Retype the listing from the line containing "What do you see at coordinates (53, 66)" up to and including the line containing "Looking at the", keeping each line identical to the original.

[[ Material provided, beginning ]]

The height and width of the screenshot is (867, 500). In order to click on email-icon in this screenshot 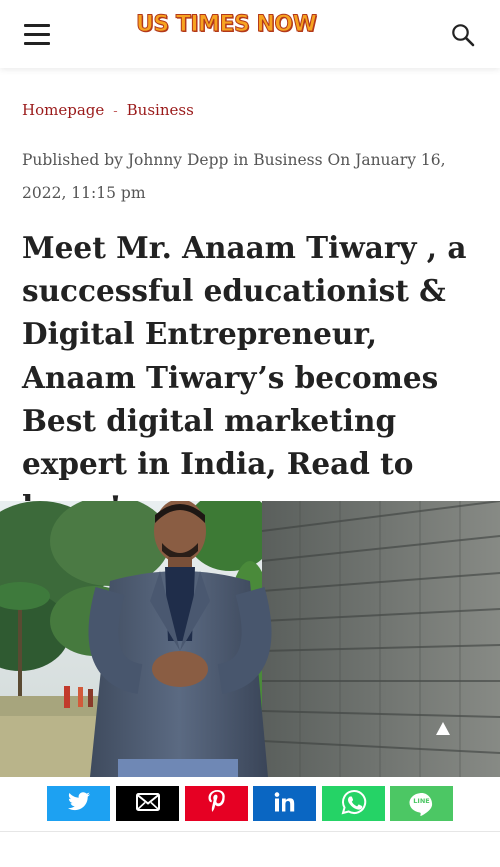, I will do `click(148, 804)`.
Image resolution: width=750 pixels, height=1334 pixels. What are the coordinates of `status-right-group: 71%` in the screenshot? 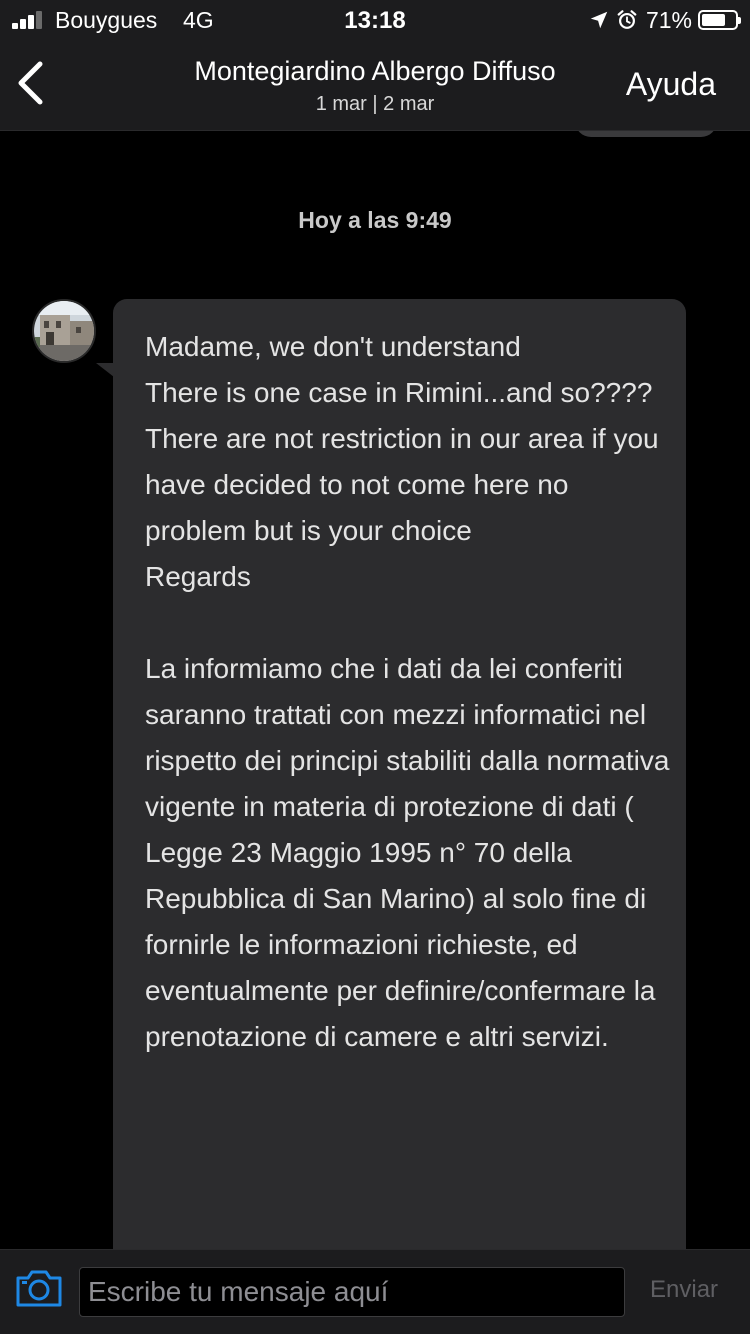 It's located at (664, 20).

[[ Material provided, end ]]
[[ Material provided, beginning ]]

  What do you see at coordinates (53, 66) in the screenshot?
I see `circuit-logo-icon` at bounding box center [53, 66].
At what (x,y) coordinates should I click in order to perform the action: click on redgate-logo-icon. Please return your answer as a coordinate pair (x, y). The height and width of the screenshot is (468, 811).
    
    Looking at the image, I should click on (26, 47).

[[ Material provided, end ]]
[[ Material provided, beginning ]]

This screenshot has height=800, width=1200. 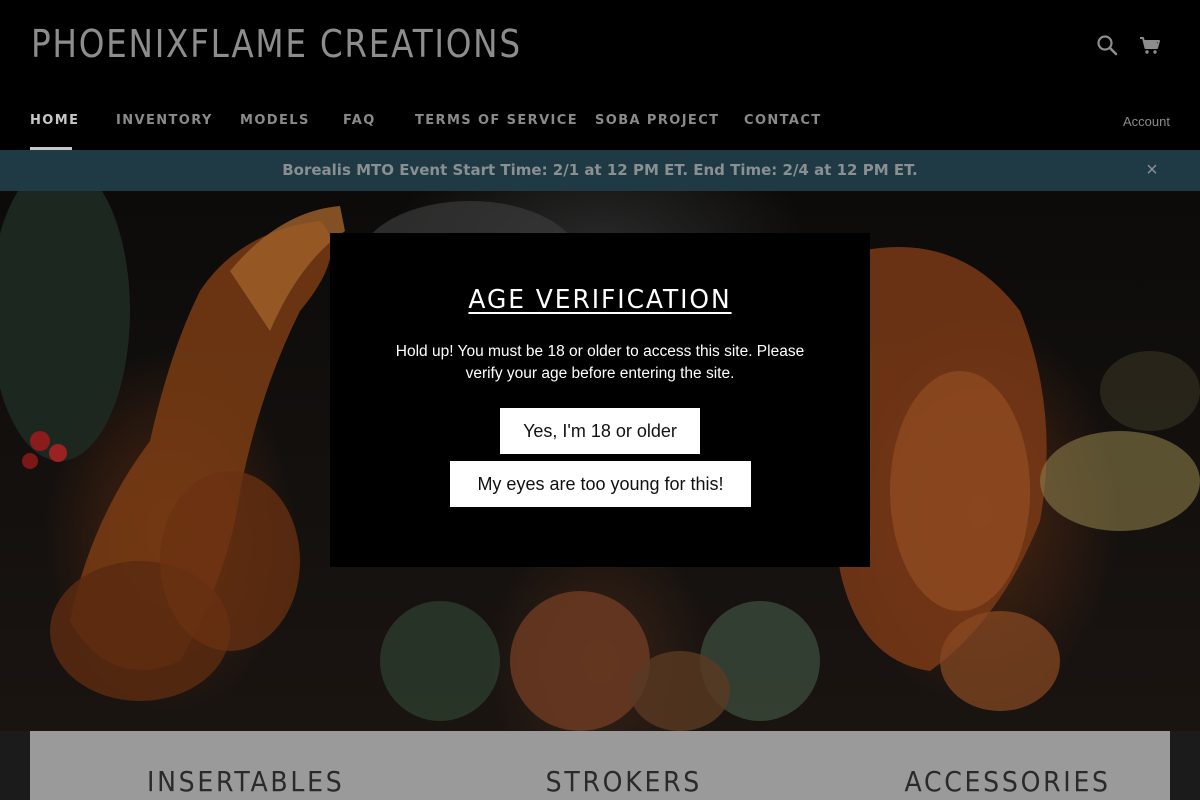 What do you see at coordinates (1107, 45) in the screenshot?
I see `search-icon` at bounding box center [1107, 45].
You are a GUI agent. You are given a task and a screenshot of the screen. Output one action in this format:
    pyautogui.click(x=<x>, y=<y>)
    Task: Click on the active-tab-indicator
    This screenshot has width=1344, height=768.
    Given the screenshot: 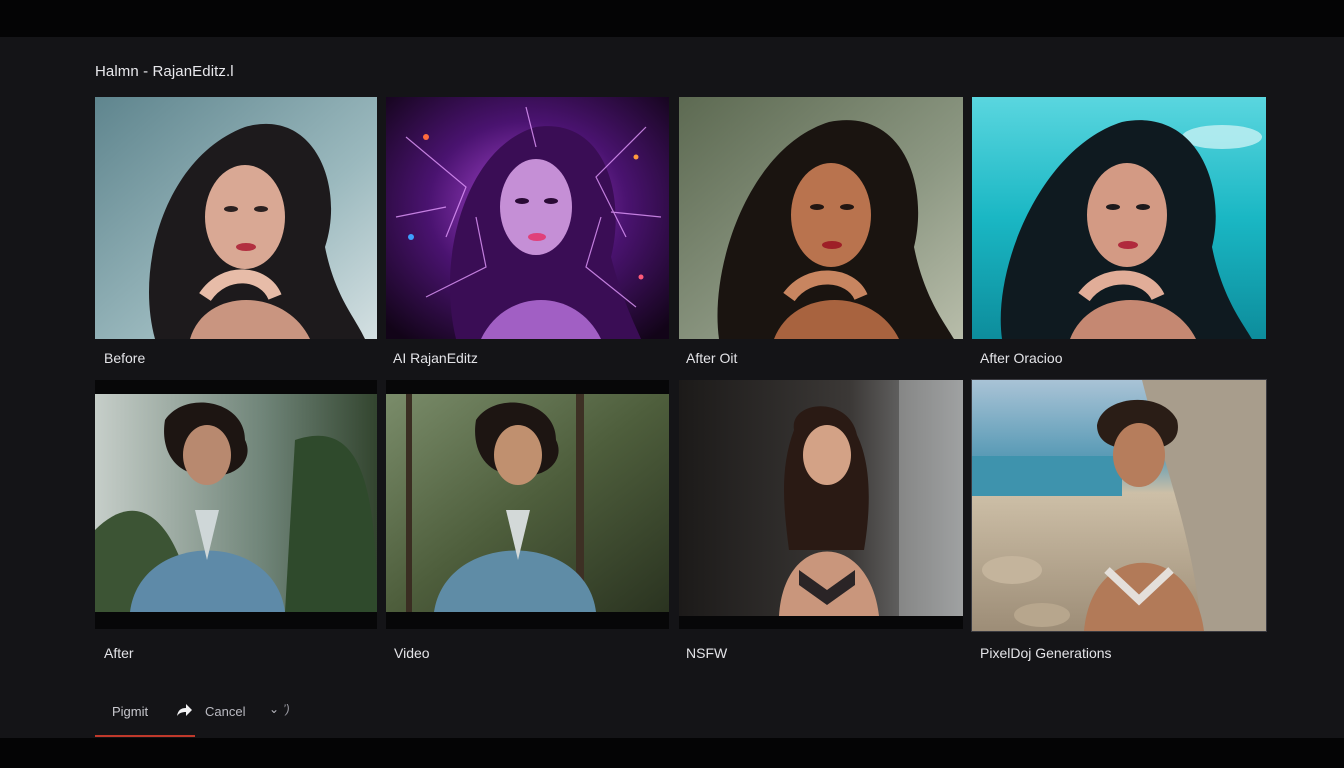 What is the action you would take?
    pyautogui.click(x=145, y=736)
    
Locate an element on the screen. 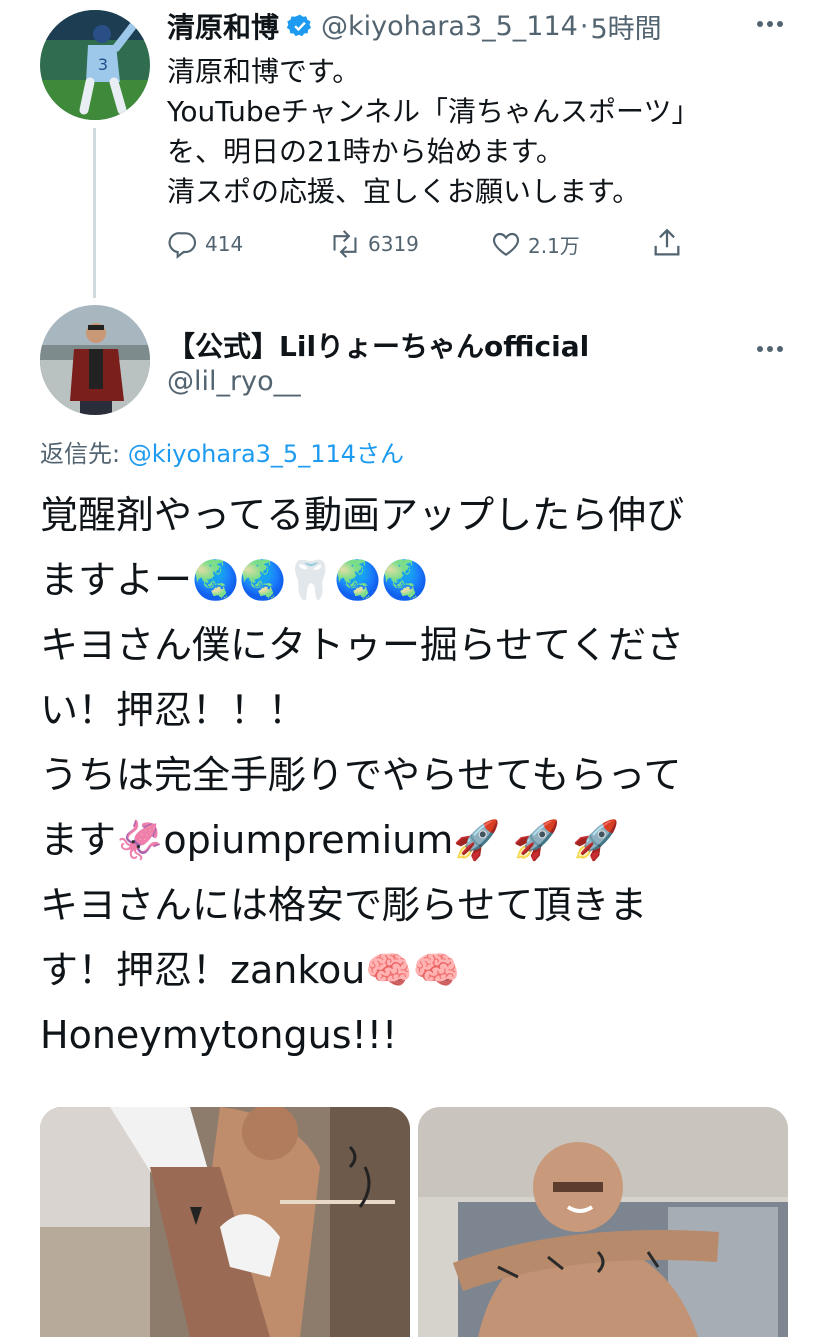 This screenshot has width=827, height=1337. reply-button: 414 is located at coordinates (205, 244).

[[ Material provided, end ]]

*Response area*:
  What do you see at coordinates (53, 66) in the screenshot?
I see `circuit-logo-icon` at bounding box center [53, 66].
At what (x,y) coordinates should I click in order to perform the action: click on redgate-logo-icon. Please return your answer as a coordinate pair (x, y). The height and width of the screenshot is (468, 811).
    
    Looking at the image, I should click on (26, 47).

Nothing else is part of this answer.